TESTO CITATO:
════════════════════

Nonostante l’innata bravura, sin dagli esordi nel mondo dell’arte Artemisia è costretta a pagare il prezzo di essere donna: la pittura ai tempi era considerata come una prerogativa unicamente maschile, motivo per cui Artemisia – sotto la pressione di suo padre – apprese l’arte all’interno delle mura domestiche, ove doveva occuparsi anche della cura della casa e dei fratelli essendo rimasta orfana a soli dodici anni.

L’ambiente fortemente maschilista dell’epoca segna profondamente la vita di Gentileschi, soprattutto a seguito dello stupro subito da Agostino Tassi, pittore e amico del padre che, dopo numerosi tentativi di approccio rifiutati, la violenta.

════════════════════

VOCI ELENCATE:
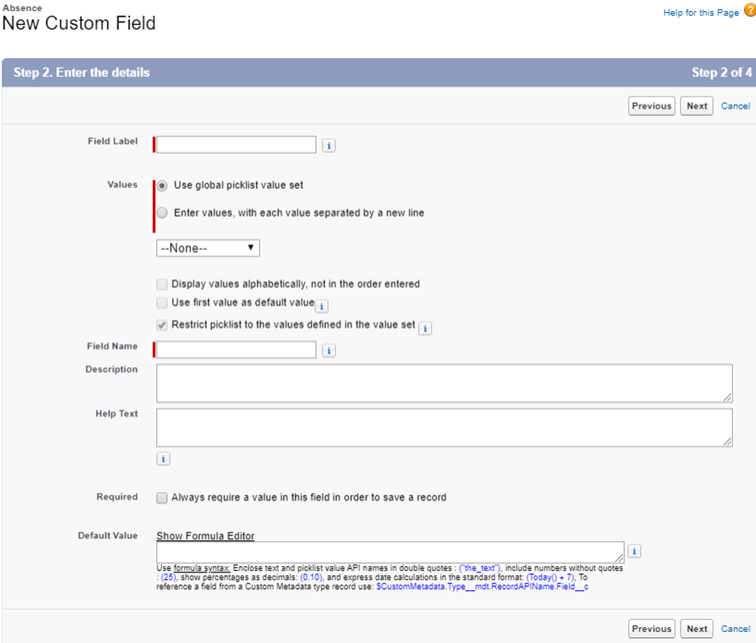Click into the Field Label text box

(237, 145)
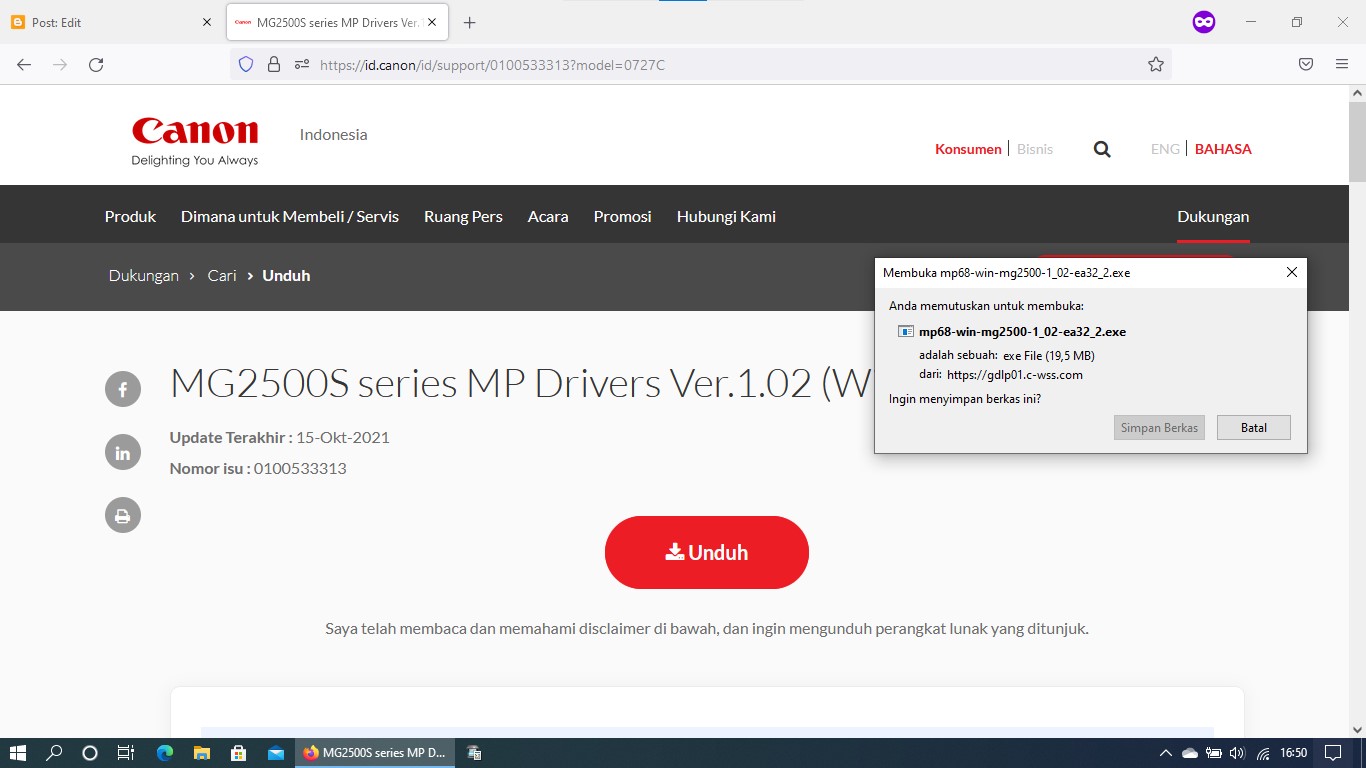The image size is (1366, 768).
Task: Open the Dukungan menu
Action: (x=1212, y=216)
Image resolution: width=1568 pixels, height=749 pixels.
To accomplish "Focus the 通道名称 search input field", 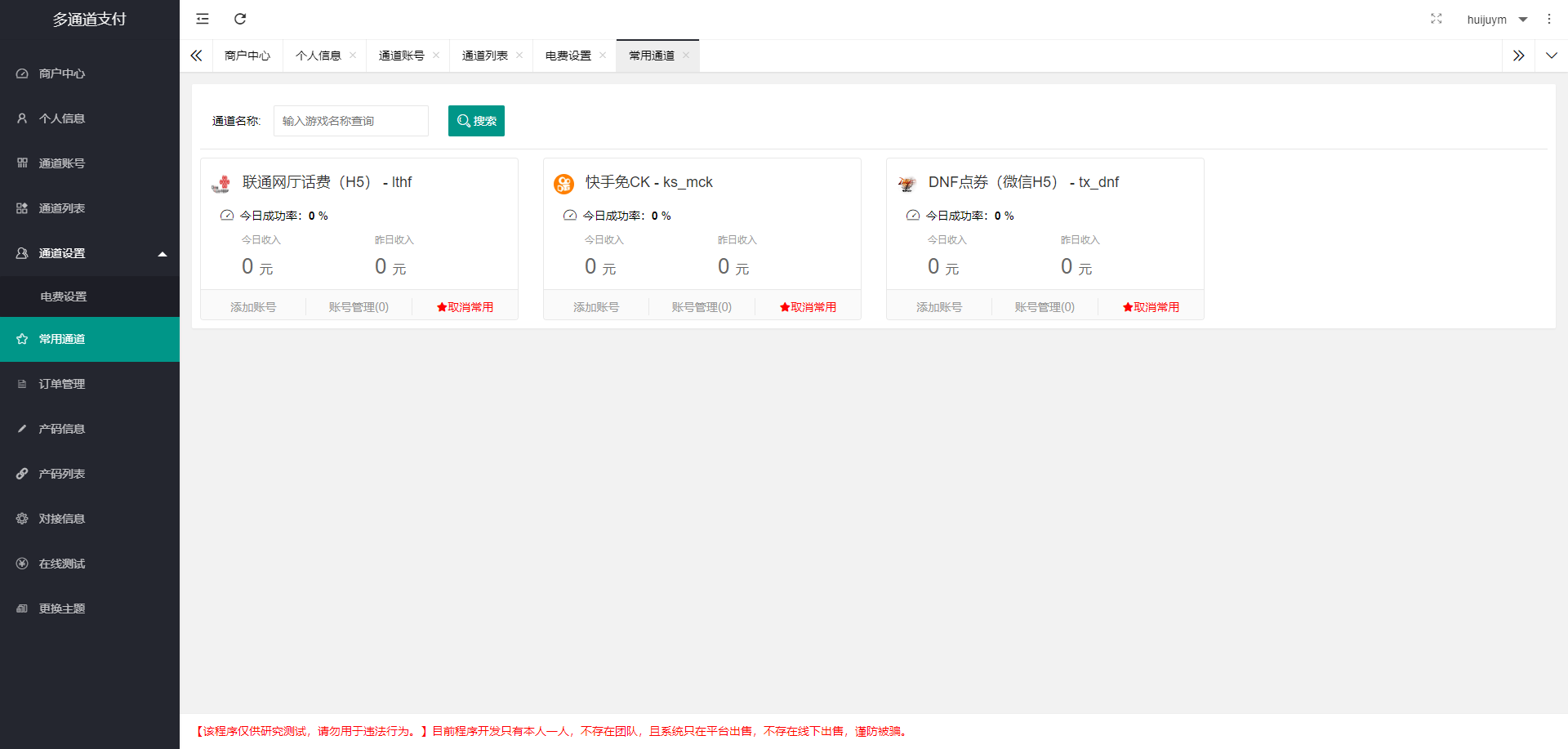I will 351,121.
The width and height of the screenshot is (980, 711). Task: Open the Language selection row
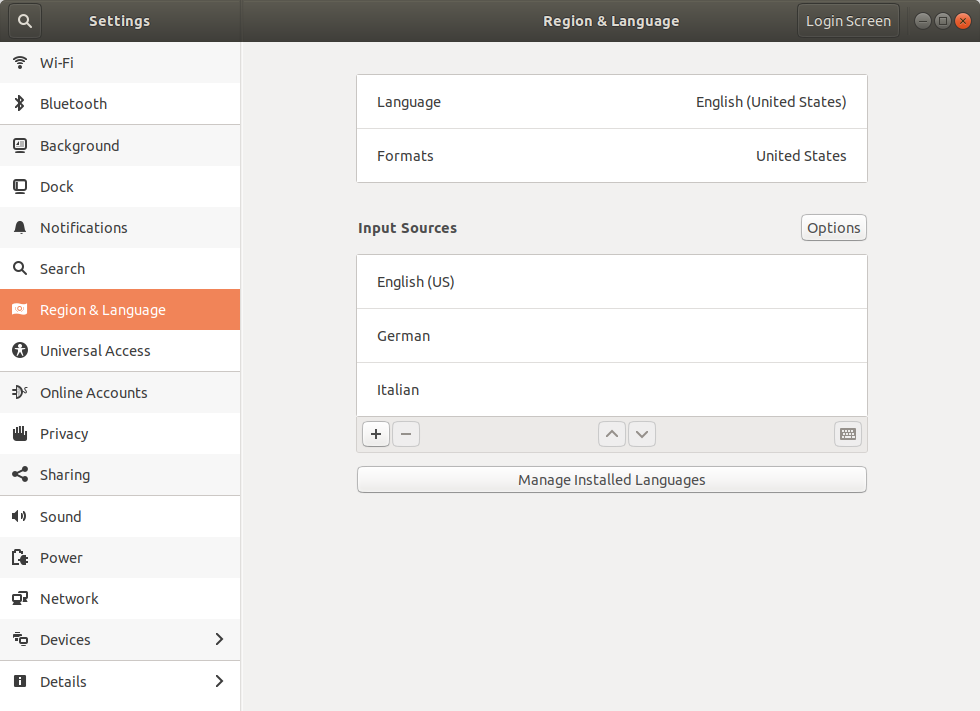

════════════════════

COMPITO ASSEGNATO: Dal testo citato su Artemisia Gentileschi riporta il tratto che si apre con le parole contenenti "Nonostante l’innata bravura, sin" e si chiude con "rifiutati, la violenta.", sostituendo "pittura" con "scultura".

RISPOSTA COMPLETA:
Nonostante l’innata bravura, sin dagli esordi nel mondo dell’arte Artemisia è costretta a pagare il prezzo di essere donna: la scultura ai tempi era considerata come una prerogativa unicamente maschile, motivo per cui Artemisia – sotto la pressione di suo padre – apprese l’arte all’interno delle mura domestiche, ove doveva occuparsi anche della cura della casa e dei fratelli essendo rimasta orfana a soli dodici anni.

L’ambiente fortemente maschilista dell’epoca segna profondamente la vita di Gentileschi, soprattutto a seguito dello stupro subito da Agostino Tassi, pittore e amico del padre che, dopo numerosi tentativi di approccio rifiutati, la violenta.